[Data excerpts]
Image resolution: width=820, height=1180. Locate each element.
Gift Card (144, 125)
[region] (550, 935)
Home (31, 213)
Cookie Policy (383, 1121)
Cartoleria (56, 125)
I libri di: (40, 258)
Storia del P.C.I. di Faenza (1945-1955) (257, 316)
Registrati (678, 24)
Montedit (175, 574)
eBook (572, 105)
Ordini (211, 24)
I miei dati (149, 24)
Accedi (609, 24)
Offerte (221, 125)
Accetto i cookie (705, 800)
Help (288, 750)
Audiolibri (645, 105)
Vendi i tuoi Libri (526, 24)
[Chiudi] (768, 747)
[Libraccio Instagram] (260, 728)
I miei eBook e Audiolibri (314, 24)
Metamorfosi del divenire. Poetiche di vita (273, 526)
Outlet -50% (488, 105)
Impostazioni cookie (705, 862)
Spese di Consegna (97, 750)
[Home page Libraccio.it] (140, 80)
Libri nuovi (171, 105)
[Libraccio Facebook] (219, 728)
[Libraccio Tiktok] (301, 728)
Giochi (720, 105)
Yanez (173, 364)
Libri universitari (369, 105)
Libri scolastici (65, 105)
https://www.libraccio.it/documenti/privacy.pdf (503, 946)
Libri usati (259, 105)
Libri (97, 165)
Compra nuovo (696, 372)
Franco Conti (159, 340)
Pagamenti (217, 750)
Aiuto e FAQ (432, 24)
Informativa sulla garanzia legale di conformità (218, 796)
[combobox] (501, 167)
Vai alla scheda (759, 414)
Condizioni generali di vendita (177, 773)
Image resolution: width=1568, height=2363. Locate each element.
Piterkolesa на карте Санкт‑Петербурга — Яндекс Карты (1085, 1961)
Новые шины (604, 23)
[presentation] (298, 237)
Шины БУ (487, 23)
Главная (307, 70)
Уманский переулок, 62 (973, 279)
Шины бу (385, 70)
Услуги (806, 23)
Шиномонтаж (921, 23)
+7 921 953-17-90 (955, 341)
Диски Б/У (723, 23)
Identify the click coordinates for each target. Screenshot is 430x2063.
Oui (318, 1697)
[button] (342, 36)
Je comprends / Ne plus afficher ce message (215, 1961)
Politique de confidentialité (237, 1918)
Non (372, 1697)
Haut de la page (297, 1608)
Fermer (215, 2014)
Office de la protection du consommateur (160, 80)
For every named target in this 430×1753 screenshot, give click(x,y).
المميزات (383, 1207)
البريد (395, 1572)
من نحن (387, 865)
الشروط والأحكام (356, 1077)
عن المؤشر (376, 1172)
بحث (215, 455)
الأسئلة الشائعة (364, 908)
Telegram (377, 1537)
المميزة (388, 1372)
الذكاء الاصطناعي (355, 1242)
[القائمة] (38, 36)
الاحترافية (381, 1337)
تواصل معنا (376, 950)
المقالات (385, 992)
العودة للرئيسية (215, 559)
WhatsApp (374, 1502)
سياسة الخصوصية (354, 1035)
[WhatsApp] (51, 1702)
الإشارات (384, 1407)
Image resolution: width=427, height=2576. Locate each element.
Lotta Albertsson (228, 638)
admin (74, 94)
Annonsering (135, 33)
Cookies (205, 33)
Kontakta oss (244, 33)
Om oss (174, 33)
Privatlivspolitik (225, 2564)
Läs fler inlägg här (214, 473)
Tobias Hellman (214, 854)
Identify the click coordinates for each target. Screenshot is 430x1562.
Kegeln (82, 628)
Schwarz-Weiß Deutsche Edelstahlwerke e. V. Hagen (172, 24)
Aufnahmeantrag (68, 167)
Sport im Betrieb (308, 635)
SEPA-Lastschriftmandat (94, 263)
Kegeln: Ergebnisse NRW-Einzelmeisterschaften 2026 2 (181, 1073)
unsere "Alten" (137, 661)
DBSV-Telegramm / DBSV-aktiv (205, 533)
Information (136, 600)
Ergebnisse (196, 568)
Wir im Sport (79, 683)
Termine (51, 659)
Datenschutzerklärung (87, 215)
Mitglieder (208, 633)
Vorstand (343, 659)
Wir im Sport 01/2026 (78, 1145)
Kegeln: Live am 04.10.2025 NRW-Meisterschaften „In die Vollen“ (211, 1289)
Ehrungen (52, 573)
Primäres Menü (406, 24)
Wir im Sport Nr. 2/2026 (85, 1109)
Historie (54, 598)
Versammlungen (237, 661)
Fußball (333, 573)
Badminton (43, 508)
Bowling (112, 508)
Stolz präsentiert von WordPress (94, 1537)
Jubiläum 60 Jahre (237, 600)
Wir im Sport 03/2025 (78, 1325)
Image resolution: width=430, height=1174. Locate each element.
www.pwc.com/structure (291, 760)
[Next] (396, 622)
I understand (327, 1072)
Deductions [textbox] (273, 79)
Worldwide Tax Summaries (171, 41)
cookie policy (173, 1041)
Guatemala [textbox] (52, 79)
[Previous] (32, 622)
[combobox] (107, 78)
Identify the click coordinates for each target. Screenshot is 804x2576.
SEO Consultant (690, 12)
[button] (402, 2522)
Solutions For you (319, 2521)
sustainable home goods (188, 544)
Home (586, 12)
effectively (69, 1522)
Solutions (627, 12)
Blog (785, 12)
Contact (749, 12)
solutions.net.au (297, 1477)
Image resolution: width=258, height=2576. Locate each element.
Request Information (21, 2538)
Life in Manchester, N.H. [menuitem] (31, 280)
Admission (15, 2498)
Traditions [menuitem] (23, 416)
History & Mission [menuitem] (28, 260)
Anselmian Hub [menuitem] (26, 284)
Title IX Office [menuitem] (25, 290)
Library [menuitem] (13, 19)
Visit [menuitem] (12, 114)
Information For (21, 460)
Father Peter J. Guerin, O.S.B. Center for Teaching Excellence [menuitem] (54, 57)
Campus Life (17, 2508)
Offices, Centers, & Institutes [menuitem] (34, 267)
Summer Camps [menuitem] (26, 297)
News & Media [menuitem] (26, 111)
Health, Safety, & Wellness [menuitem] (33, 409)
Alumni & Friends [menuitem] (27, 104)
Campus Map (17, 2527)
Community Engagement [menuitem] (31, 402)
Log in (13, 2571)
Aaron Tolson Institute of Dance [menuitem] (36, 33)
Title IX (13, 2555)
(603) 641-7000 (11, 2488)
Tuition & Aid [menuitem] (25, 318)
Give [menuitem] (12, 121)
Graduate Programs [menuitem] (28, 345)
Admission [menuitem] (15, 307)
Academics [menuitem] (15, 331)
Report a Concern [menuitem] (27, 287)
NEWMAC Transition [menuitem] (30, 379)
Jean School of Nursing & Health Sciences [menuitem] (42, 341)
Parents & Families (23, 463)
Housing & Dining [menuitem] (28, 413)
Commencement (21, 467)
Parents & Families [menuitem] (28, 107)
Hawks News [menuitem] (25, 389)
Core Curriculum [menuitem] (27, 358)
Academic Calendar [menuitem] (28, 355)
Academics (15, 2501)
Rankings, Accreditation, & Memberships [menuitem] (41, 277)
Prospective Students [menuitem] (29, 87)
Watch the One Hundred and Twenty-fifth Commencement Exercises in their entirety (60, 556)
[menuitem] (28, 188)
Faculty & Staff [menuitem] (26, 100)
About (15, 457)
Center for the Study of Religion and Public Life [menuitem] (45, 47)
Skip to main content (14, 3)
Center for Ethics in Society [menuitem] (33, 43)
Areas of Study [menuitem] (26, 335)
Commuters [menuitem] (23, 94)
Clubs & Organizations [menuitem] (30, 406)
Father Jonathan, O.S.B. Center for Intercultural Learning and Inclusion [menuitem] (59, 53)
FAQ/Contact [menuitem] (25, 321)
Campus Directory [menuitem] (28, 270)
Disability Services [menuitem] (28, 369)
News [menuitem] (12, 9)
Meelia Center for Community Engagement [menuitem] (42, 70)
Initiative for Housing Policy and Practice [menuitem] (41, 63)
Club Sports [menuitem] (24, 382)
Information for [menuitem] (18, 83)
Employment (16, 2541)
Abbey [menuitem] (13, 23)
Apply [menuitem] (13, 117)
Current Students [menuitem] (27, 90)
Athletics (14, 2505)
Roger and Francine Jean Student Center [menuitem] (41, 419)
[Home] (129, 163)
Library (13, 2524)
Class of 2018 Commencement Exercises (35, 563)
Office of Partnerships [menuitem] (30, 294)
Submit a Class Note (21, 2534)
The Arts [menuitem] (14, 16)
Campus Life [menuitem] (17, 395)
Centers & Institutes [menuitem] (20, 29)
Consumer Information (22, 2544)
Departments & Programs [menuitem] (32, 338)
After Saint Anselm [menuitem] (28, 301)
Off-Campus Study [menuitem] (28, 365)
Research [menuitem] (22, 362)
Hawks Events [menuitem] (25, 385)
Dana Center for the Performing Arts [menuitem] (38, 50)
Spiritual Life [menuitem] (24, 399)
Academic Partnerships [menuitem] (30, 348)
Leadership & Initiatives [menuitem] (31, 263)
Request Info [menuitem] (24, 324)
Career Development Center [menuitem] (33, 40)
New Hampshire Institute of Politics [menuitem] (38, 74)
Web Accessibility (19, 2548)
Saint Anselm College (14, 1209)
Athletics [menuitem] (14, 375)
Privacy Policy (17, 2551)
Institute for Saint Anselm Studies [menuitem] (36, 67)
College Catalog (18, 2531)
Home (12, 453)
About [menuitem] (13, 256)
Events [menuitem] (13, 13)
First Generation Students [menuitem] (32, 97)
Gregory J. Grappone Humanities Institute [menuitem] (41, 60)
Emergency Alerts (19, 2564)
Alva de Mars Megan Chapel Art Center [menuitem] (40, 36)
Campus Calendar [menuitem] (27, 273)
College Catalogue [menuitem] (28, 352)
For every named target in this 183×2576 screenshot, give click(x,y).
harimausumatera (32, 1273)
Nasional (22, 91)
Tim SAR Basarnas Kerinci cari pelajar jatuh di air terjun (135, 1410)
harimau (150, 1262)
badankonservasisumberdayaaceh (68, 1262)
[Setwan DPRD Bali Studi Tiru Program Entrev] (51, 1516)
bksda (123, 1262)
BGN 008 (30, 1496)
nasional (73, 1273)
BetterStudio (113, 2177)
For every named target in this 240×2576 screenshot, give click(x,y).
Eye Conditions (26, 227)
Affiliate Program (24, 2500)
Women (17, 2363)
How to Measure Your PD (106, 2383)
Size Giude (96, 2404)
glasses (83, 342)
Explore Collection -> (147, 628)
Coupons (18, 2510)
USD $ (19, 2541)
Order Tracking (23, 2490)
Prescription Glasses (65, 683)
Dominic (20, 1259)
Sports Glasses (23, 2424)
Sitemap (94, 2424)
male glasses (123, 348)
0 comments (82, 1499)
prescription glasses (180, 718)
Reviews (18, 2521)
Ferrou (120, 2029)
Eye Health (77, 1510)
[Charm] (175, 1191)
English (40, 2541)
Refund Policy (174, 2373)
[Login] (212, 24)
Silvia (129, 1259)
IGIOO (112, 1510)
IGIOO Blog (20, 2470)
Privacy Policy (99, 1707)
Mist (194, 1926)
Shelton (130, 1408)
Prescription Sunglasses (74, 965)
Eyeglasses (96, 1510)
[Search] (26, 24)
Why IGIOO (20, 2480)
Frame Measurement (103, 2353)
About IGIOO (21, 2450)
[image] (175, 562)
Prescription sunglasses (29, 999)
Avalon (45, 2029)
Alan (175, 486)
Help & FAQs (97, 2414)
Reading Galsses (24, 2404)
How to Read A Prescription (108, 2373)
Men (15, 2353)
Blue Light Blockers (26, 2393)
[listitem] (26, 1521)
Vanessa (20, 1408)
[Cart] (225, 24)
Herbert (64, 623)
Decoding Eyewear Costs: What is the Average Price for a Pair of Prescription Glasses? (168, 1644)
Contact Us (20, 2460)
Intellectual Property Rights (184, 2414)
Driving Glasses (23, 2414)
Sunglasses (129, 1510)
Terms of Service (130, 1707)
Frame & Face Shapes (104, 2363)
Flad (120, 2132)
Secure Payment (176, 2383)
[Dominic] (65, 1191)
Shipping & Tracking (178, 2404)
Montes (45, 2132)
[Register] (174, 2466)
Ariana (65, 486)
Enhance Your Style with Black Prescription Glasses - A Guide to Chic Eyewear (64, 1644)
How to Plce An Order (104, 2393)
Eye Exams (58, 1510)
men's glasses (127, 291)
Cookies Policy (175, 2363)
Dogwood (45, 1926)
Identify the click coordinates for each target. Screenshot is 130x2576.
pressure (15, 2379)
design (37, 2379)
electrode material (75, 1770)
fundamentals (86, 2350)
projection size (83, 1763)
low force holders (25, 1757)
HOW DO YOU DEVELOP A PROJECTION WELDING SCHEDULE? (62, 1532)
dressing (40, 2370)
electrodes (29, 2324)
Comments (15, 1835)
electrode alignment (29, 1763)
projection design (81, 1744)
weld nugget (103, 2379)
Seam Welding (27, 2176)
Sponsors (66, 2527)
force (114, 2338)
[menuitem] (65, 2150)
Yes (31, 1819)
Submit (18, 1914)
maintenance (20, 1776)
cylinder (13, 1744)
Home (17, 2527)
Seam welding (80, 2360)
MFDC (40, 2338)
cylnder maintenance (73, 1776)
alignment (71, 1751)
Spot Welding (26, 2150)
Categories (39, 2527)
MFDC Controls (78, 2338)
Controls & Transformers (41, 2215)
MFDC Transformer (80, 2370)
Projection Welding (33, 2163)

WHAT THIS TASK INVOLVES
Please transcribe exactly the lines above from the line that has "www.pwc.com/structure (291, 760)" up to and including the line that has "solutions.net.au (297, 1477)"; no other line belongs in the answer.

RESPONSE AREA
www.pwc.com/structure (291, 760)
[Next] (396, 622)
I understand (327, 1072)
Deductions [textbox] (273, 79)
Worldwide Tax Summaries (171, 41)
cookie policy (173, 1041)
Guatemala [textbox] (52, 79)
[Previous] (32, 622)
[combobox] (107, 78)
Identify the click coordinates for each target. Screenshot is 804x2576.
SEO Consultant (690, 12)
[button] (402, 2522)
Solutions For you (319, 2521)
sustainable home goods (188, 544)
Home (586, 12)
effectively (69, 1522)
Solutions (627, 12)
Blog (785, 12)
Contact (749, 12)
solutions.net.au (297, 1477)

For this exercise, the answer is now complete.